I refuse to believe that this is the nature of things, that mathematics must remain forever beyond all but a tiny minority of our citizens. The notion that there exists a large subset of the populace who are capable of appreciating and understanding music, art, and literature but are somehow innate mathematical cripples seems to be simultaneously arrogant, apologetic, and just plain wrong. … We can do ourselves no harm … by presenting to our students early on those characteristics of mathematics which, in Poincaré’s words, contain “this character of beauty and elegance, and which are capable of developing in us a sort of aesthetic emotion.”
Instead of aesthetics, the schools give us drill and tedium–and immediately forgettable techniques aimed at unwanted and unwelcome applications.
The other side of this problem is we need to understand…
why people are driven to do important and difficult things for the sake of beauty. We need to understand what Mr. Keats had in mind when he wrote:
“Beauty is truth, and truth beauty–that is all
Ye know on Earth, and all ye need to know.”
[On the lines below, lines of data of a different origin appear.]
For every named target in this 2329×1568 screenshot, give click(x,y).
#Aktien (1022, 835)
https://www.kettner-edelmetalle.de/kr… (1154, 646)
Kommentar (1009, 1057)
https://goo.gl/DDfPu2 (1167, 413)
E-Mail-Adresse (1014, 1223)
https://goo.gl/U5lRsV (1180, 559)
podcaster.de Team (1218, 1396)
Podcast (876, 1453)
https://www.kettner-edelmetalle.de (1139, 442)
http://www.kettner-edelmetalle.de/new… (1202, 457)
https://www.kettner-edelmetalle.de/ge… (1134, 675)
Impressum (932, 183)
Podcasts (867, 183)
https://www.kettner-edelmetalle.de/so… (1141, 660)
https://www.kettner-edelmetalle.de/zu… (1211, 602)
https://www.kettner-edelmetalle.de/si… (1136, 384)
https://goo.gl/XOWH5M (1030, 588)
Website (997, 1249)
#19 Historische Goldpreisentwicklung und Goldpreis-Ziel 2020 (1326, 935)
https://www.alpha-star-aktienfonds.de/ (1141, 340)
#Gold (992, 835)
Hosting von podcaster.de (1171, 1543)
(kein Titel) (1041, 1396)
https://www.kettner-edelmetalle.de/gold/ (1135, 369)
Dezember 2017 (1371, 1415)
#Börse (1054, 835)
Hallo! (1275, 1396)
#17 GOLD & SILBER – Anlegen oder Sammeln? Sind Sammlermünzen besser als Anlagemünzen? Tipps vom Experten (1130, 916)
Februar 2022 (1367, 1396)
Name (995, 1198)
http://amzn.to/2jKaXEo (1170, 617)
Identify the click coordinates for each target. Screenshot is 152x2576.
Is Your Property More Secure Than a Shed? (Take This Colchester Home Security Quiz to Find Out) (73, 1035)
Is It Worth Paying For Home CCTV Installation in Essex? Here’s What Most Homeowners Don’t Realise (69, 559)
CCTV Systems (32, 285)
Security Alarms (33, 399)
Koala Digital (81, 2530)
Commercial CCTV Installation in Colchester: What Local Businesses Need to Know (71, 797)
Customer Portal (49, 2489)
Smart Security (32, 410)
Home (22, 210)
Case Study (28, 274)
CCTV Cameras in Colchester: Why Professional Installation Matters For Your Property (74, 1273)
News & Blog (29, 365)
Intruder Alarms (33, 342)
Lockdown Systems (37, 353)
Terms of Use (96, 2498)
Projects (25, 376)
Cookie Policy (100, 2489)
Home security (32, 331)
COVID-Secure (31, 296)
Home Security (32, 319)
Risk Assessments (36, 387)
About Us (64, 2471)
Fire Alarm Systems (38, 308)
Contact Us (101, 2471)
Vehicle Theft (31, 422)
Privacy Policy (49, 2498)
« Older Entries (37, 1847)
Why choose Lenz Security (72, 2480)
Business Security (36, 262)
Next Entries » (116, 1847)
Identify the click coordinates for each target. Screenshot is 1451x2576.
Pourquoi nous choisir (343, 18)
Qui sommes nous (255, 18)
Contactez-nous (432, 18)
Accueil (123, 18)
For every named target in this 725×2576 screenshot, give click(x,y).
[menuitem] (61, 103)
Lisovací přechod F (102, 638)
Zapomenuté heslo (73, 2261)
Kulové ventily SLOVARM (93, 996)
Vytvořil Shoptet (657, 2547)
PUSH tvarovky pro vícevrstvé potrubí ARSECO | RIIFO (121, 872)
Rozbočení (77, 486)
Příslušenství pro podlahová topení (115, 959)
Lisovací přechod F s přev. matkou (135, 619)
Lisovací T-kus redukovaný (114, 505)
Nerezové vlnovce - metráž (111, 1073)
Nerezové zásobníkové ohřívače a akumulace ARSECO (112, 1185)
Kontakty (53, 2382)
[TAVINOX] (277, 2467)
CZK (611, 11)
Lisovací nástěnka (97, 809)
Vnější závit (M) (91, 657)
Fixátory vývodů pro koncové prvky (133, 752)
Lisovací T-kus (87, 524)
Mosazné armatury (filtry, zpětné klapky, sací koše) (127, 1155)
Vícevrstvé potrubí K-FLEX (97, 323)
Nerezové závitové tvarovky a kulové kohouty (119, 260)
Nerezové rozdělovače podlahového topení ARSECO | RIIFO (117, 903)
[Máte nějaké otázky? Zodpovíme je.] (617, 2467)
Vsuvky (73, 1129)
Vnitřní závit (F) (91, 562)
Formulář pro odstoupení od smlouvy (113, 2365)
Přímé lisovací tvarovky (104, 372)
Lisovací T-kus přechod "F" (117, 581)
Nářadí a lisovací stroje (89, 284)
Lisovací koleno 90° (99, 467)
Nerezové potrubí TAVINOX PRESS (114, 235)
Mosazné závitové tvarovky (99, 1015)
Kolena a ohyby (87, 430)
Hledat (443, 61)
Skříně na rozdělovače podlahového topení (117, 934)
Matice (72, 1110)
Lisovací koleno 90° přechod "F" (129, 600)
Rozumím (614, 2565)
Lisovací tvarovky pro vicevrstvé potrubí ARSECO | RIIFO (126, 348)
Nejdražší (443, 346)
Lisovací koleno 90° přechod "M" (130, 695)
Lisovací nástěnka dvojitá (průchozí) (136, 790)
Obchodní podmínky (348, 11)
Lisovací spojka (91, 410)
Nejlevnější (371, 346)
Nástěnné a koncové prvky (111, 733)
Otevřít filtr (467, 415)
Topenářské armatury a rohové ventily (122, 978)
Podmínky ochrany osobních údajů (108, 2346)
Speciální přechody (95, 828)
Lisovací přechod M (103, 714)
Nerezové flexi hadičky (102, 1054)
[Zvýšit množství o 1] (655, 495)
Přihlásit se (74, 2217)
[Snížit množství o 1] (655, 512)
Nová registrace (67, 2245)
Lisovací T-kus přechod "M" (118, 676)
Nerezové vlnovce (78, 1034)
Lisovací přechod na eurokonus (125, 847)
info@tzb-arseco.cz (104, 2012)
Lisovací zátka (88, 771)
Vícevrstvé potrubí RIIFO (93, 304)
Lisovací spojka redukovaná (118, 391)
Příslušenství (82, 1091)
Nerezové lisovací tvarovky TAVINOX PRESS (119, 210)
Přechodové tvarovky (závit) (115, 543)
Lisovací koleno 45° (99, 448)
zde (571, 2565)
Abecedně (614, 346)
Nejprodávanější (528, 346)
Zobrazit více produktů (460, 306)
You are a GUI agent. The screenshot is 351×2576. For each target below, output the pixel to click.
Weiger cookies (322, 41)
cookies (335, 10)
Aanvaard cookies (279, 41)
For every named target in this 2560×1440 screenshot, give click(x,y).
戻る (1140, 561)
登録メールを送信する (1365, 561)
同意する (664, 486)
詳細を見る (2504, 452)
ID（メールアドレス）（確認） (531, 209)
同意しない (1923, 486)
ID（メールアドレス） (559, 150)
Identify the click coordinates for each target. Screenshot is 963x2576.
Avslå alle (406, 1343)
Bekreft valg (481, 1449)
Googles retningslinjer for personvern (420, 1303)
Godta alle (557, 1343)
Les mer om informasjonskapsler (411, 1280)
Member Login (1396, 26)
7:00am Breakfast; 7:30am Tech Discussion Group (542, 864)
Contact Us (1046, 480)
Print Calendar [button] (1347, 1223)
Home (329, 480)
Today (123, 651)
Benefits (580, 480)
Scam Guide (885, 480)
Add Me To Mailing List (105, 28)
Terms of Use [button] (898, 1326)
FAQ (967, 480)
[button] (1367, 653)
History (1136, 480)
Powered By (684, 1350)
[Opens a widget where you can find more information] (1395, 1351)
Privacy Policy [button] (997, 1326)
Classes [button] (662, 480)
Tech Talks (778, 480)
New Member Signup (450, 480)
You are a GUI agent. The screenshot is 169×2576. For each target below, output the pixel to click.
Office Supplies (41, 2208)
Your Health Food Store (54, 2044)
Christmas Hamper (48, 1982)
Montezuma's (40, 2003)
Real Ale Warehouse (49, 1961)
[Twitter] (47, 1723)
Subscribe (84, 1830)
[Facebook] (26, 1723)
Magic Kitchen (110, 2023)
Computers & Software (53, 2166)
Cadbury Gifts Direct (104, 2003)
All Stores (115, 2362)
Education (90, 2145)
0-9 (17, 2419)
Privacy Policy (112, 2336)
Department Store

In the book King notes an interesting correlation between the beauty of mathematics and scientific and engineering ideas, derived from mathematics, that have been recognized as being very useful. He suggests that perhaps in the case of mathematics beauty brings more than just pleasure, but also advancements in our ability to make new discoveries and build things that work. That would be pretty cool if it was true. 🙂 King also says that mathematics IS a kind of art.
He says that unfortunately there has been no formal study of aesthetics (he suggested philosophy is the appropriate venue for this) which might help the academic community better understand what mathematics is, because philosophers don’t consider art and aesthetics as serious subjects, since they provide amusement and enjoyment. To them serious subjects like truth, justice, and reality are the things worth spending time on.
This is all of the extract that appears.